Food & Drink

Sei vini siciliani selezionati per Ferragosto, la festa dell’estate

In spiaggia o in piscina, al mare o in montagna, Ferragosto è la festa dell’estate, perfetta per concedersi un buon calice di vino siciliano

SICILIA, CONTINENTE VITIVINICOLO

La Sicilia, un vero e proprio continente vitivinicolo, ci regala diverse espressioni del territorio, ognuna con le sue specificità. Infatti, l’isola mediterranea si caratterizza per le numerose varietà coltivate e per le sue zone vitivinicole. Il fascino dei vini siciliani colpisce i winelover di tutto il mondo, in grado di regalare emozioni singolari. 
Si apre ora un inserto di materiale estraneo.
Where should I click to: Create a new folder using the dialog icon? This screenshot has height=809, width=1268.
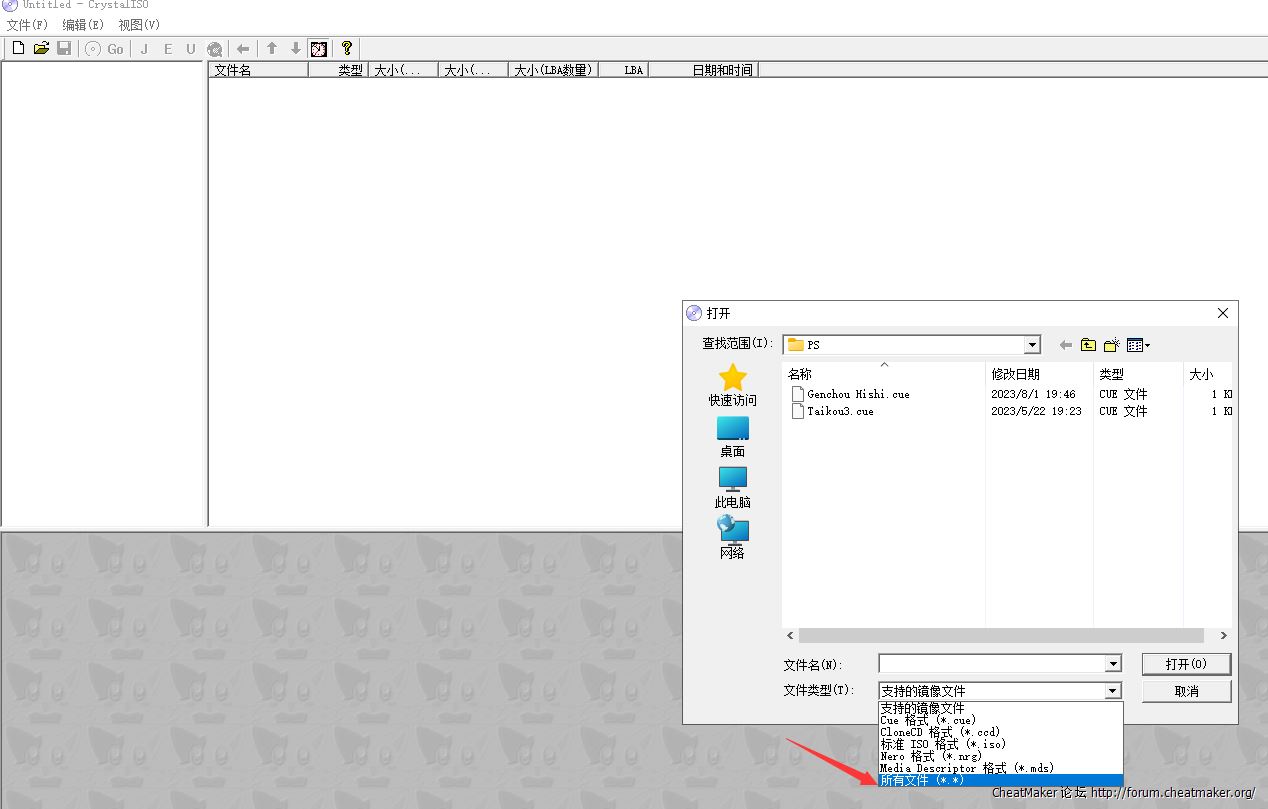tap(1111, 345)
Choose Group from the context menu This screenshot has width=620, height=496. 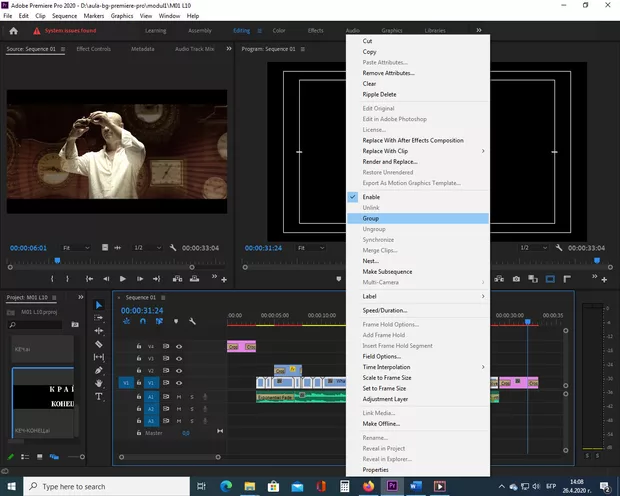coord(417,218)
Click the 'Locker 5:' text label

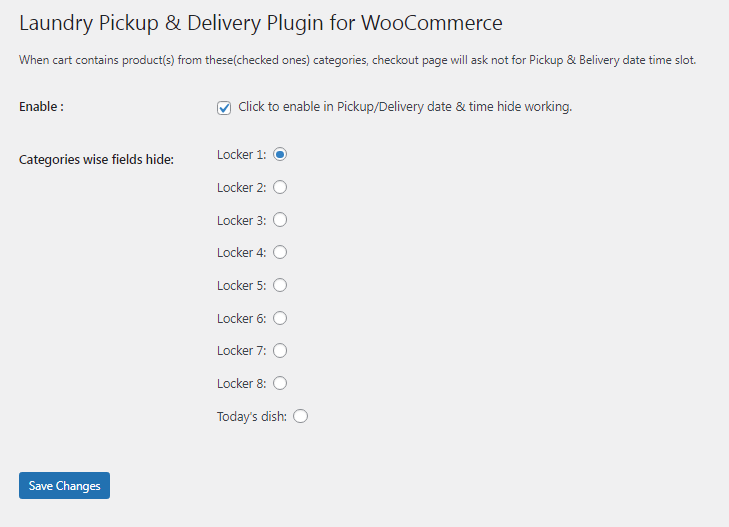click(x=242, y=285)
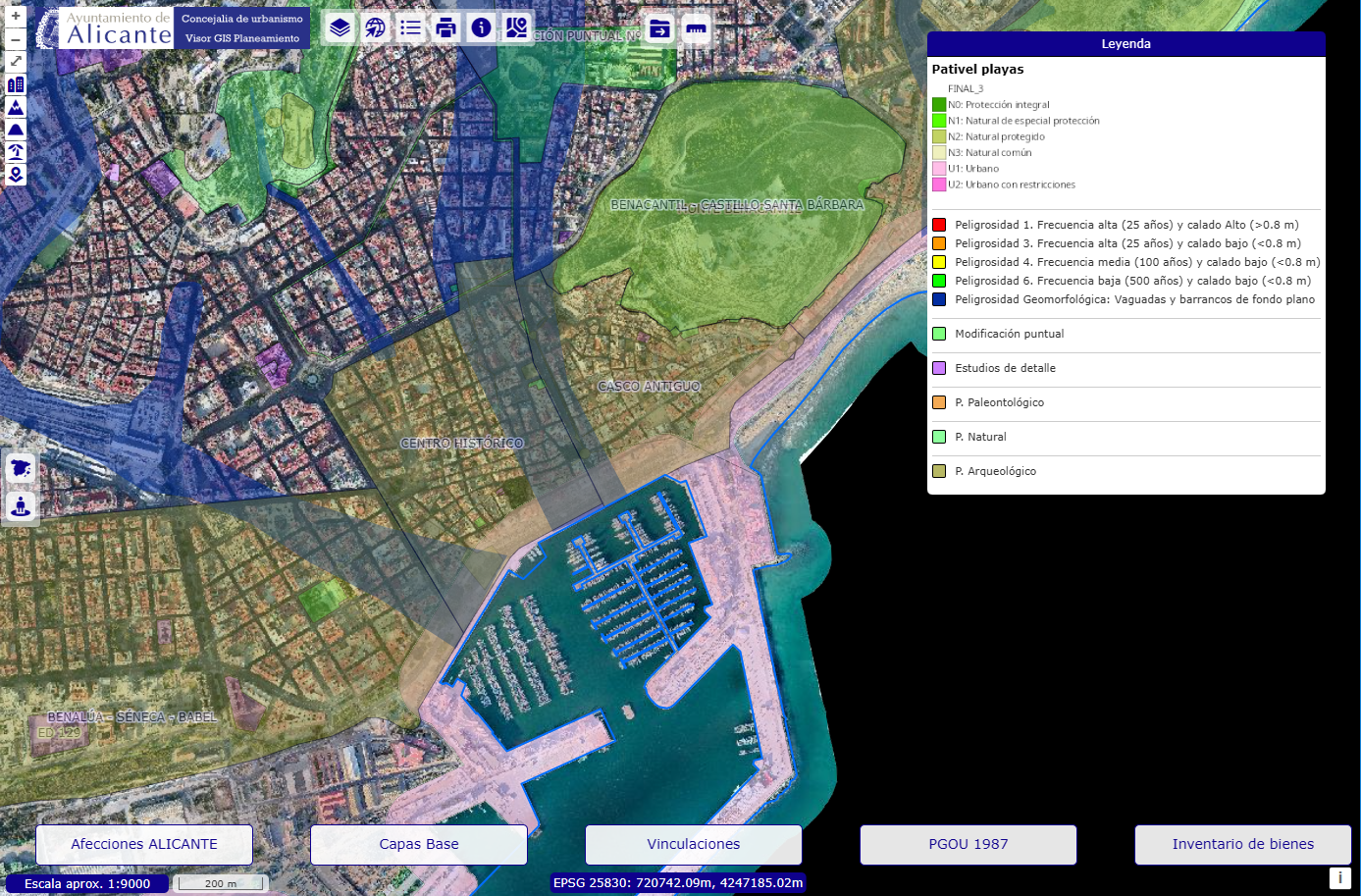The height and width of the screenshot is (896, 1361).
Task: Click the map with pin icon
Action: (516, 27)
LA SELEZIONE DI FERRAGOSTO

Da Marsala all’Etna, da Agrigento a Siracusa, da Monreale a Noto, scopriamo quali sono i vini che abbiamo selezionato da degustare per la festa di Ferragosto. Un momento unico per celebrare l’estate e accompagnare grigliate e aperitivi, senza dimenticare i vini delle isole minori, come le Eolie e Pantelleria

Bianco Pomice 2019 – Tenuta di Castellaro

Nella preziosa Lipari, le storiche cave di pomice si alternano al mare cristallino. Qui, nasce Bianco Pomice, il bianco di Tenuta di Castellaro, blend di Malvasia delle Lipari e Cataratto. Dal colore giallo paglierino con riflessi verdolini, le note erbacee, leggermente agrumate, regalano un tocco di sapidità e confermano al palato la buona struttura della Malvasia e l’acidita del Carricante. Si rivela il compagno perfetto di aperitivi e piatti a base di pesce. 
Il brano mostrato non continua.